Rewrite the rows below with every occurrence of "GUI agent" replaced by "interface agent", keeping everything else unchanged.

•••••

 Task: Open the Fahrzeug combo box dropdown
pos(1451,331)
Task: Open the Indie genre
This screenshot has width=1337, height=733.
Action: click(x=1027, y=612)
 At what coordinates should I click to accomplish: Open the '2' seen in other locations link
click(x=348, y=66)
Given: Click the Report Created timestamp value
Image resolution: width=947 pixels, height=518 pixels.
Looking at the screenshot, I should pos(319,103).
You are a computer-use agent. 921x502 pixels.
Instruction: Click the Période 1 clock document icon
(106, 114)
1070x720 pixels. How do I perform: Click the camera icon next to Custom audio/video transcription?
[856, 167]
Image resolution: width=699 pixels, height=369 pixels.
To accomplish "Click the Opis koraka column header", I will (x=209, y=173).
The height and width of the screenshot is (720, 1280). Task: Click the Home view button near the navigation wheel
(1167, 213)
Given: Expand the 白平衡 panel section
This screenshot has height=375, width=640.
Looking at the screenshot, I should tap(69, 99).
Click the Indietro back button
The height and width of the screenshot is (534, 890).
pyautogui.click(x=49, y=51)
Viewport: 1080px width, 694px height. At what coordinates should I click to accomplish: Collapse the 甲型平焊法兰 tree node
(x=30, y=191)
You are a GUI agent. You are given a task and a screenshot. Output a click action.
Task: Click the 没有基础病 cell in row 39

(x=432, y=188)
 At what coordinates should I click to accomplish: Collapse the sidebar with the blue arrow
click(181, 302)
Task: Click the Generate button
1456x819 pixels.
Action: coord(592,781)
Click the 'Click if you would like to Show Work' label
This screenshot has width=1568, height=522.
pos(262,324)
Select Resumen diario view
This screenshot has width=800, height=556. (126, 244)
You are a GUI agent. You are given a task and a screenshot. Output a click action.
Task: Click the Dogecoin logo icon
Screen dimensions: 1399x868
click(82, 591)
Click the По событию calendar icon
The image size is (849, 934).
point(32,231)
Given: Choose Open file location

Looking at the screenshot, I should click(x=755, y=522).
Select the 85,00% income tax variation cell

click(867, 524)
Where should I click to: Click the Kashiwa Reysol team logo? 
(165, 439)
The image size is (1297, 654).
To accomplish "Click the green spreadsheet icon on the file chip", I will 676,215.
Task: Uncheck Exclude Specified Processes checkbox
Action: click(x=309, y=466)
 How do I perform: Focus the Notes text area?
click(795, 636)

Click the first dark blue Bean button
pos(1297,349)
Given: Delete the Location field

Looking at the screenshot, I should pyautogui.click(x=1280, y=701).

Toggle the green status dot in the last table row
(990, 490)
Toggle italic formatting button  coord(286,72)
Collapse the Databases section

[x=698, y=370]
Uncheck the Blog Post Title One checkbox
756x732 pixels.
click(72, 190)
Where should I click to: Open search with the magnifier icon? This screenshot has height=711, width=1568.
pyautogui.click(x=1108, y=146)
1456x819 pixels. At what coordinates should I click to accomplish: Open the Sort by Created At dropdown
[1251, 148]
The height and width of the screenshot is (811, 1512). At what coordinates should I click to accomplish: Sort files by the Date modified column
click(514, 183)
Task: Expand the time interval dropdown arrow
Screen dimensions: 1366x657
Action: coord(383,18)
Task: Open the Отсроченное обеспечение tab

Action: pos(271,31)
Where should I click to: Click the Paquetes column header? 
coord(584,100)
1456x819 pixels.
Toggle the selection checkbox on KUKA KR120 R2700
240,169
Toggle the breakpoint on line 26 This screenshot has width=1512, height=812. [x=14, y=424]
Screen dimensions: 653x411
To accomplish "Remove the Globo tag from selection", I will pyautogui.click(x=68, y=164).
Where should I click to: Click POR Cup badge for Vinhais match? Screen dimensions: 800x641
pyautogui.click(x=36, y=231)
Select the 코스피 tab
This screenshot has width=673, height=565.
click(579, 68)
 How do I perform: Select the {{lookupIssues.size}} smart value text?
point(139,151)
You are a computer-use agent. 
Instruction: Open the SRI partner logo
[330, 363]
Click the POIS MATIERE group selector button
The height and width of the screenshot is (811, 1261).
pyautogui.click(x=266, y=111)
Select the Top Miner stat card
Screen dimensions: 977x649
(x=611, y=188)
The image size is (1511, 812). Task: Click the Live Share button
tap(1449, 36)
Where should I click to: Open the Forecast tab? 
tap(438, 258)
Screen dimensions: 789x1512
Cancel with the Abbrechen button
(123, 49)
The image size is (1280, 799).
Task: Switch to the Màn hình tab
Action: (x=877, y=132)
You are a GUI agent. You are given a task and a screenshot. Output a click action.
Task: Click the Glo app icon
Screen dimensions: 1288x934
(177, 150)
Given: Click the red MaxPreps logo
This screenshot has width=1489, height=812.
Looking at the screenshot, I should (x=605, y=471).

•••••

Exercise answer
 Task: Open the Fahrzeug combo box dropdown
pos(1451,331)
Task: Open the Indie genre
This screenshot has width=1337, height=733.
Action: click(x=1027, y=612)
 At what coordinates should I click to accomplish: Open the '2' seen in other locations link
click(x=348, y=66)
Given: Click the Report Created timestamp value
Image resolution: width=947 pixels, height=518 pixels.
Looking at the screenshot, I should pos(319,103).
You are a computer-use agent. 921x502 pixels.
Instruction: Click the Période 1 clock document icon
(106, 114)
1070x720 pixels. How do I perform: Click the camera icon next to Custom audio/video transcription?
[856, 167]
Image resolution: width=699 pixels, height=369 pixels.
To accomplish "Click the Opis koraka column header", I will (x=209, y=173).
The height and width of the screenshot is (720, 1280). Task: Click the Home view button near the navigation wheel
(1167, 213)
Given: Expand the 白平衡 panel section
This screenshot has height=375, width=640.
Looking at the screenshot, I should tap(69, 99).
Click the Indietro back button
The height and width of the screenshot is (534, 890).
pyautogui.click(x=49, y=51)
Viewport: 1080px width, 694px height. At what coordinates should I click to accomplish: Collapse the 甲型平焊法兰 tree node
(x=30, y=191)
You are a interface agent. You are given a task and a screenshot. Output a click action.
Task: Click the 没有基础病 cell in row 39

(x=432, y=188)
 At what coordinates should I click to accomplish: Collapse the sidebar with the blue arrow
click(181, 302)
Task: Click the Generate button
1456x819 pixels.
Action: coord(592,781)
Click the 'Click if you would like to Show Work' label
This screenshot has width=1568, height=522.
pos(262,324)
Select Resumen diario view
This screenshot has width=800, height=556. (126, 244)
You are a interface agent. You are given a task and a screenshot. Output a click action.
Task: Click the Dogecoin logo icon
Screen dimensions: 1399x868
click(82, 591)
Click the По событию calendar icon
The image size is (849, 934).
point(32,231)
Given: Choose Open file location

Looking at the screenshot, I should click(x=755, y=522).
Select the 85,00% income tax variation cell

click(867, 524)
Where should I click to: Click the Kashiwa Reysol team logo? 
(165, 439)
The image size is (1297, 654).
To accomplish "Click the green spreadsheet icon on the file chip", I will 676,215.
Task: Uncheck Exclude Specified Processes checkbox
Action: click(x=309, y=466)
 How do I perform: Focus the Notes text area?
click(795, 636)

Click the first dark blue Bean button
pos(1297,349)
Given: Delete the Location field

Looking at the screenshot, I should pyautogui.click(x=1280, y=701).

Toggle the green status dot in the last table row
(990, 490)
Toggle italic formatting button  coord(286,72)
Collapse the Databases section

[x=698, y=370]
Uncheck the Blog Post Title One checkbox
756x732 pixels.
click(72, 190)
Where should I click to: Open search with the magnifier icon? This screenshot has height=711, width=1568.
pyautogui.click(x=1108, y=146)
1456x819 pixels. At what coordinates should I click to accomplish: Open the Sort by Created At dropdown
[1251, 148]
The height and width of the screenshot is (811, 1512). At what coordinates should I click to accomplish: Sort files by the Date modified column
click(514, 183)
Task: Expand the time interval dropdown arrow
Screen dimensions: 1366x657
Action: coord(383,18)
Task: Open the Отсроченное обеспечение tab

Action: pos(271,31)
Where should I click to: Click the Paquetes column header? 
coord(584,100)
1456x819 pixels.
Toggle the selection checkbox on KUKA KR120 R2700
240,169
Toggle the breakpoint on line 26 This screenshot has width=1512, height=812. [x=14, y=424]
Screen dimensions: 653x411
To accomplish "Remove the Globo tag from selection", I will pyautogui.click(x=68, y=164).
Where should I click to: Click POR Cup badge for Vinhais match? Screen dimensions: 800x641
pyautogui.click(x=36, y=231)
Select the 코스피 tab
This screenshot has width=673, height=565.
click(579, 68)
 How do I perform: Select the {{lookupIssues.size}} smart value text?
point(139,151)
You are a computer-use agent. 
Instruction: Open the SRI partner logo
[330, 363]
Click the POIS MATIERE group selector button
The height and width of the screenshot is (811, 1261).
pyautogui.click(x=266, y=111)
Select the Top Miner stat card
Screen dimensions: 977x649
(x=611, y=188)
The image size is (1511, 812). Task: Click the Live Share button
tap(1449, 36)
Where should I click to: Open the Forecast tab? 
tap(438, 258)
Screen dimensions: 789x1512
Cancel with the Abbrechen button
(123, 49)
The image size is (1280, 799).
Task: Switch to the Màn hình tab
Action: (x=877, y=132)
You are a interface agent. You are given a task and a screenshot. Output a click action.
Task: Click the Glo app icon
Screen dimensions: 1288x934
(177, 150)
Given: Click the red MaxPreps logo
This screenshot has width=1489, height=812.
Looking at the screenshot, I should (x=605, y=471).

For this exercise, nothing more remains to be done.